Muhammed eventually reached Maiduguri, where she delivered twins by cesarean section in April. “Even though children are a source of joy, if I will have to go through the same ordeal again, I am afraid of getting pregnant,” she said, holding back tears.
More women die giving birth in Nigeria than anywhere else in the world, according to the World Health Organisation. In 2023 alone, the country accounted for more than a quarter of global maternal deaths — 75,000 women. At least one in every 100 Nigerian women dies during childbirth, a grim statistic in a country of 220 million where healthcare remains chronically underfunded.
Nowhere is the crisis worse than in the northeast, where a resurgent Boko Haram insurgency and the sudden loss of U.S. aid have left maternal healthcare on the brink of collapse.
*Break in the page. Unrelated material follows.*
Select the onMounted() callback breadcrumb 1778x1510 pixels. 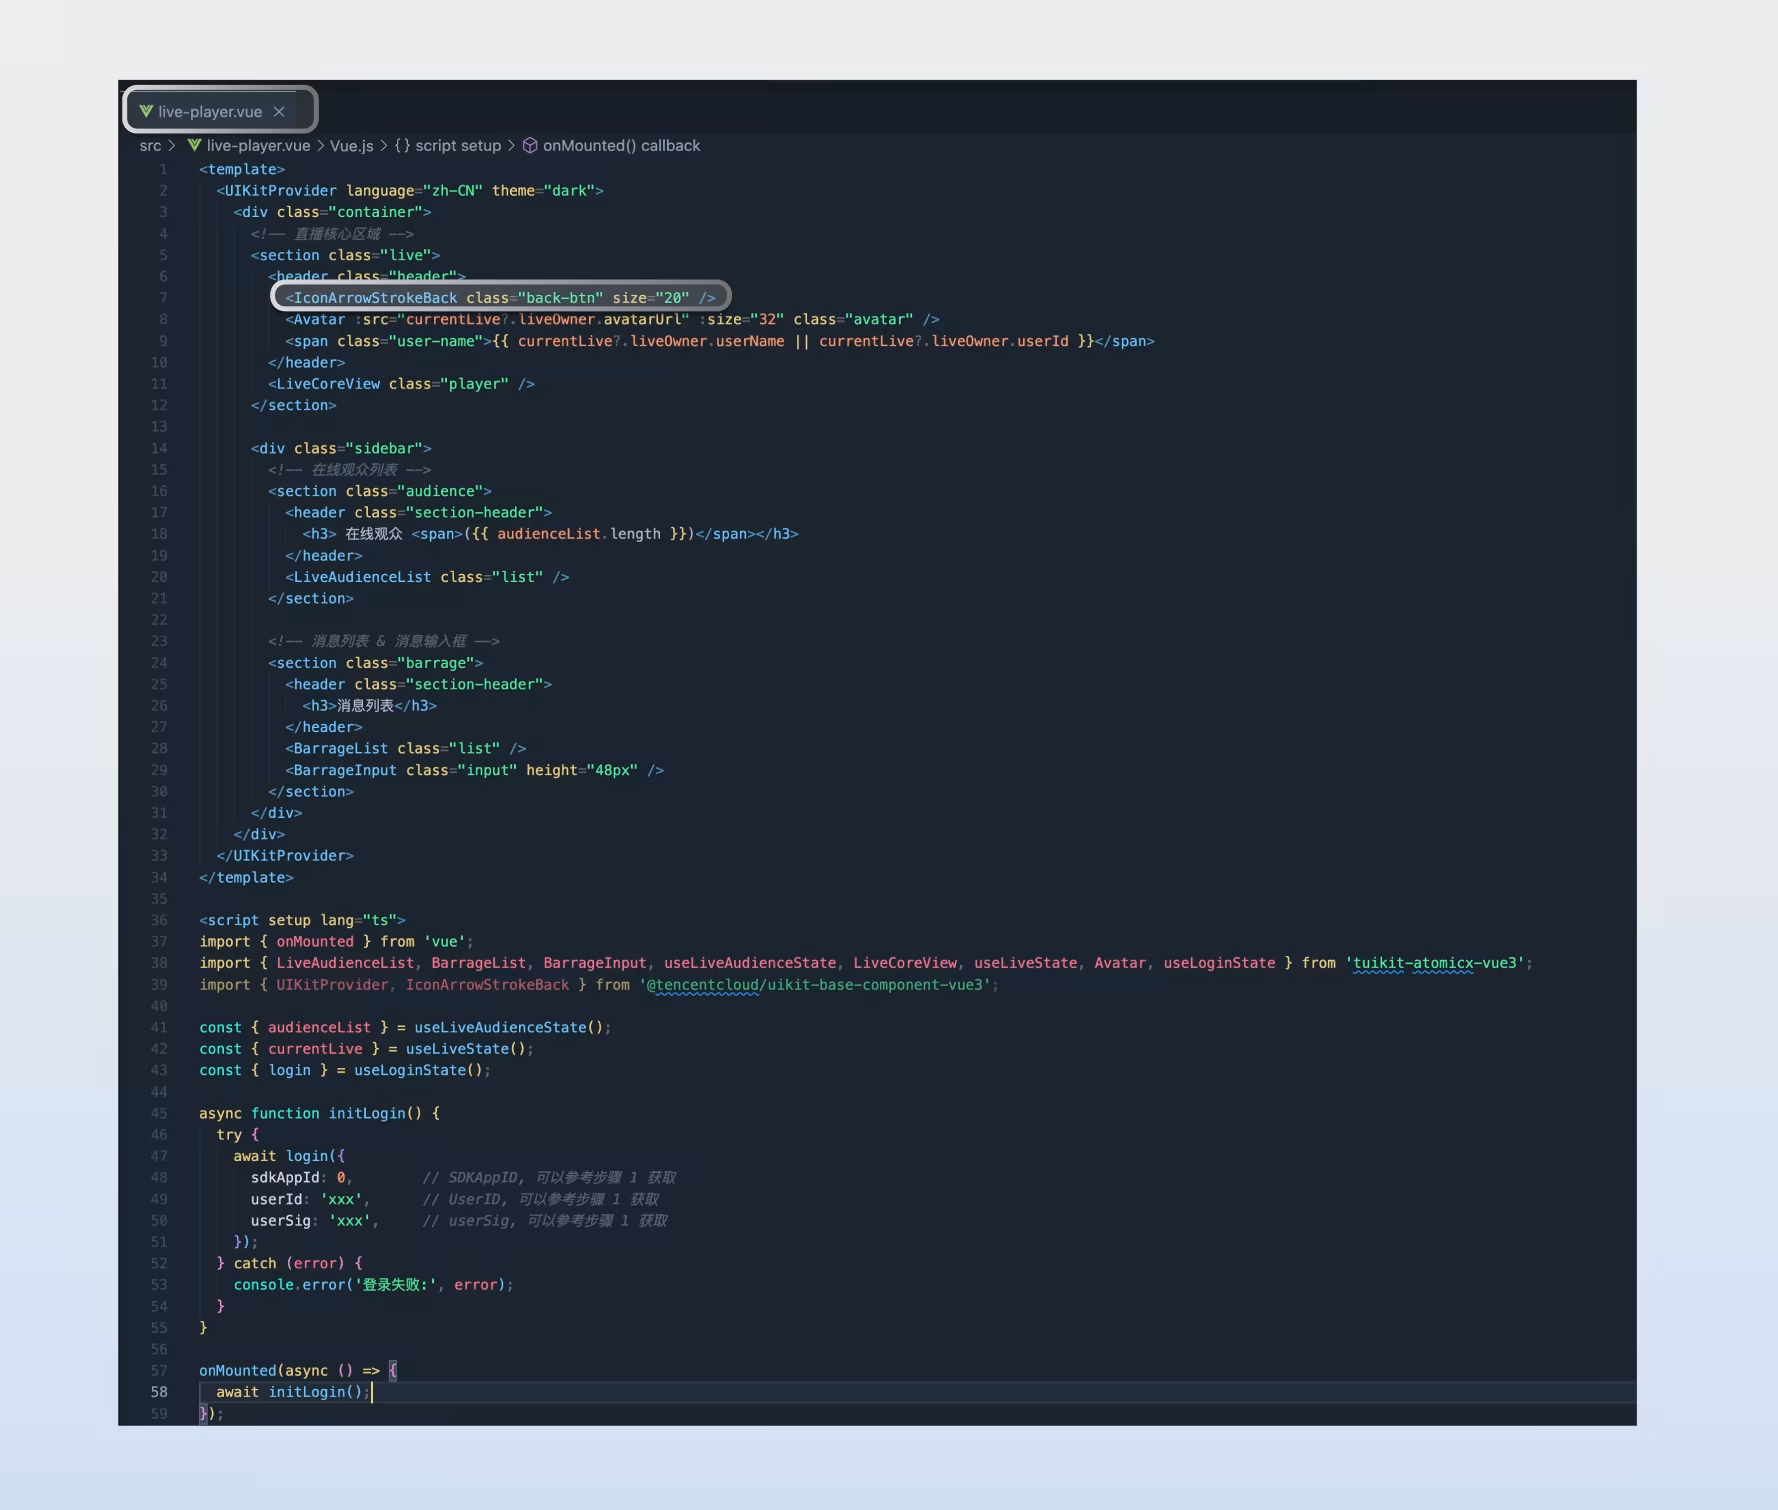tap(621, 146)
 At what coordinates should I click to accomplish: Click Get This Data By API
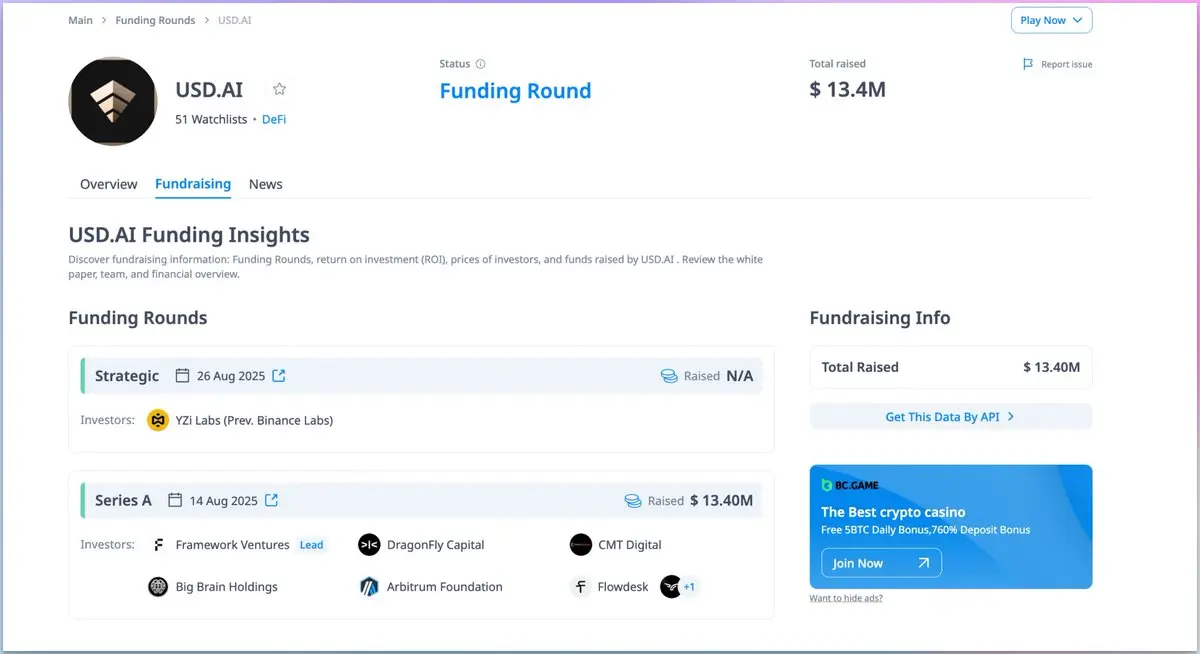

Roads are closed by fighting, doctors and aid workers are fleeing, and hospitals in once-peaceful towns have been reduced to rubble or abandoned.
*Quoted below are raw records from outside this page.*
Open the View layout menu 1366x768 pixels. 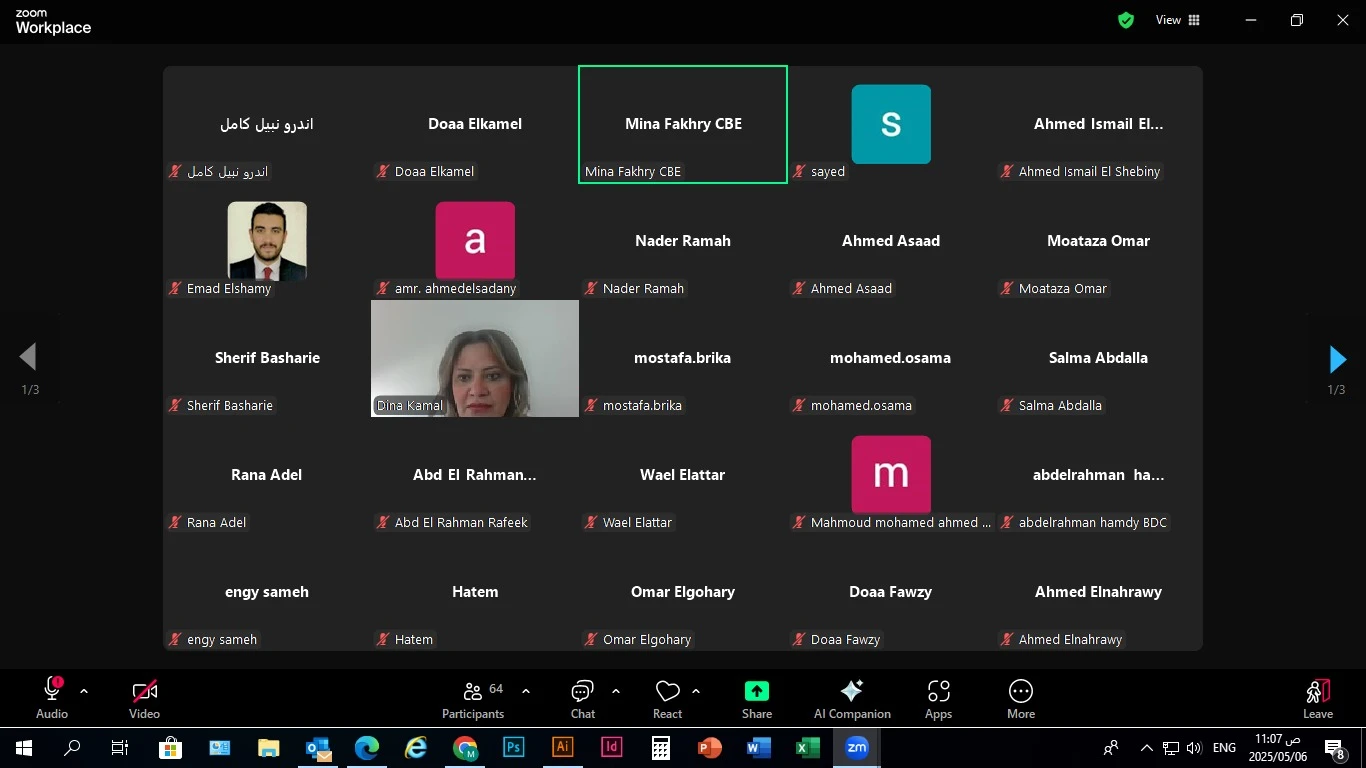click(1178, 20)
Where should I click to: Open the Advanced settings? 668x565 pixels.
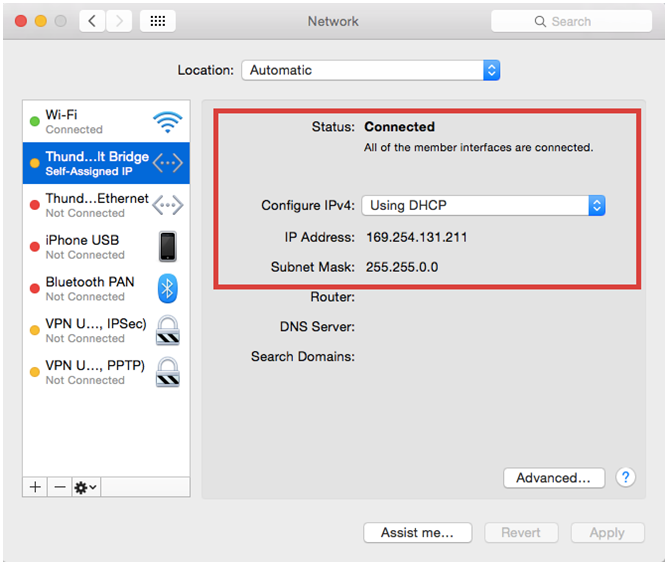553,478
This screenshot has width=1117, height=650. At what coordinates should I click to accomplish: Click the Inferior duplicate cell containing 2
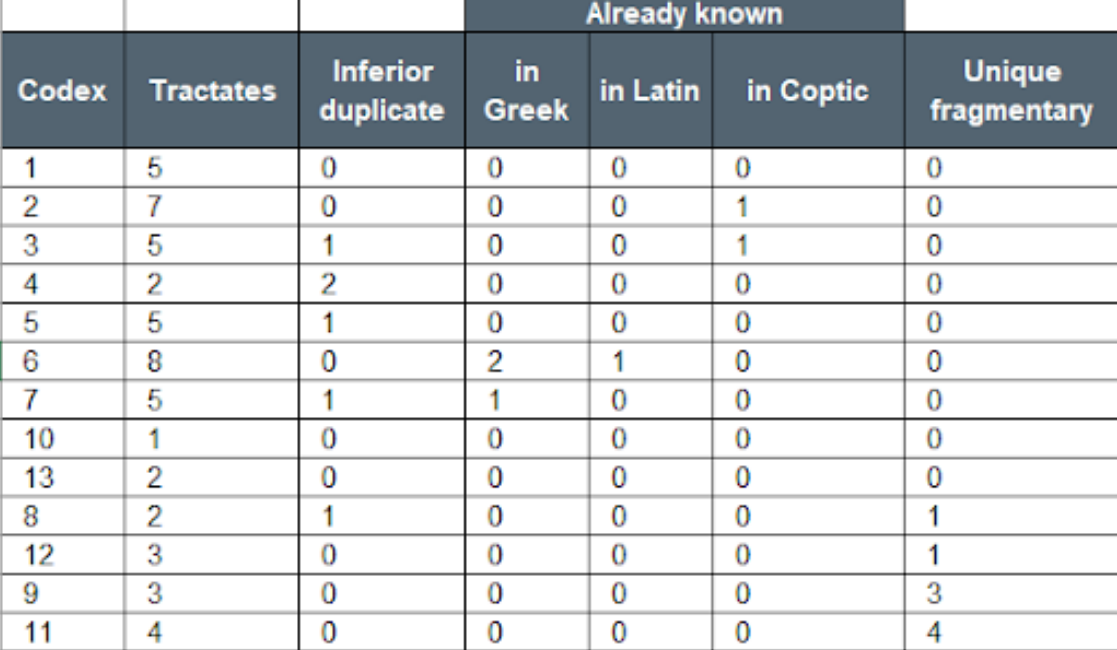382,285
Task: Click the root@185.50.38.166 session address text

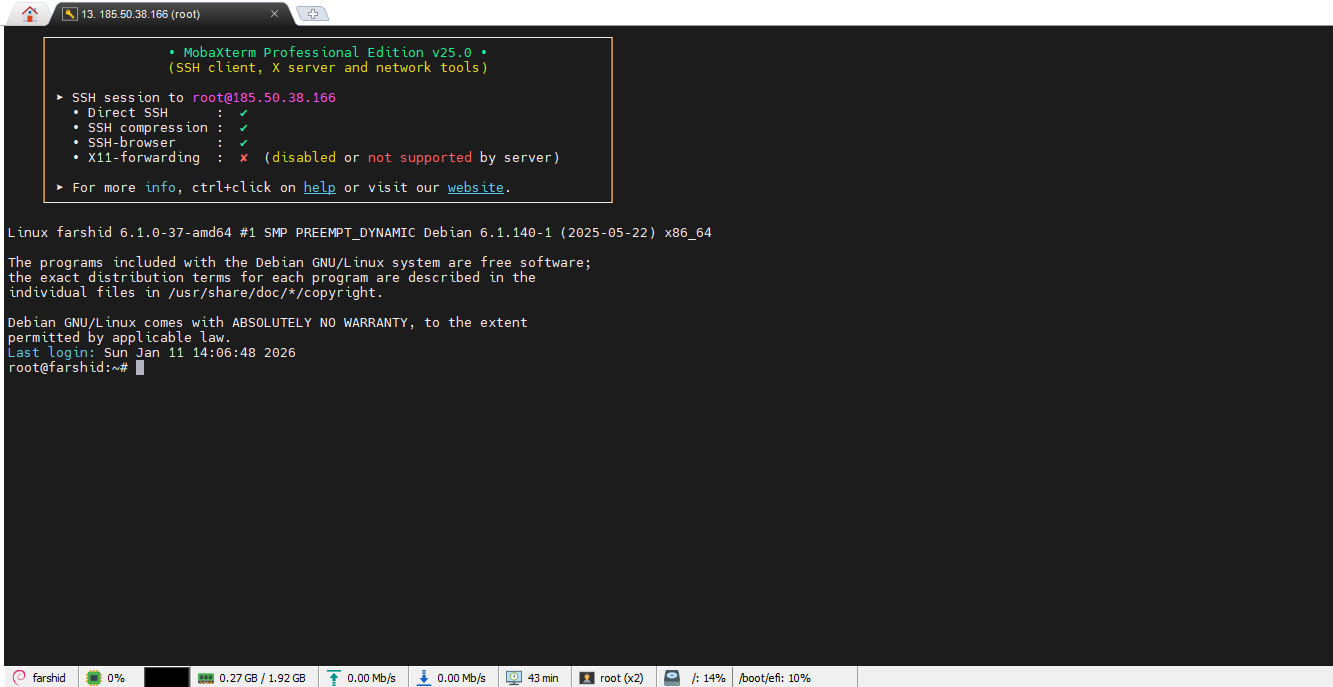Action: point(264,98)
“We were seriously taken aback by the stop-work order, and we are seriously affected by it because we were not prepared for it,” said Abubakar Kullima, chief medical director at the Borno State Hospitals Management Board, referring to the abrupt withdrawal of hundreds of millions of dollars in U.S. support.
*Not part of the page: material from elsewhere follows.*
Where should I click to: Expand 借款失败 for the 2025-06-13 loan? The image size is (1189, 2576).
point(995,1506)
Between 2020 and 2025, Nigeria received nearly $4 billion from the U.S. Agency for International Development, including $423 million for maternal health and family planning. But this year, that lifeline vanished. In response, Nigeria announced an emergency $200 million health budget, a fraction of what has been lost.
For women like Falmata Muhammed, the consequences have been devastating. She went into labor in her village of Bulabilin Ngaura in 2021, but with no hospital nearby, she and her husband set out for Maiduguri, 57 kilometers away. She began hemorrhaging and delivered a stillborn child on the roadside. Now pregnant again, she lives in Magumeri, where the town’s hospital was burned in a Boko Haram attack in 2020 and replaced by a poorly equipped mobile clinic.
Aid workers say more mothers are dying because they cannot reach care. Recruiting doctors has become nearly impossible, with salaries in Borno as low as $99 to $156 a month. “There have been times when there were advertisements, but nobody is willing,” said Dr. Fanya Fwachabe, Borno’s sexual and reproductive health manager for the International Rescue Committee, one of the last international NGOs still operating in the state.
The Nigerian government insists it is committed to security and healthcare reforms, but for many expectant mothers, pregnancy has become a matter of survival. “If you count five people away, you know a woman who has probably had an issue with maternal morbidity or mortality,” said Jumoke Olatunji, cofounder of the Alabiamo Maternal and Child Wellbeing Foundation in Lagos.
As Boko Haram attacks mount and aid dwindles, the odds for pregnant women in Nigeria’s northeast remain dire — where bringing life into the world too often comes at the cost of their own.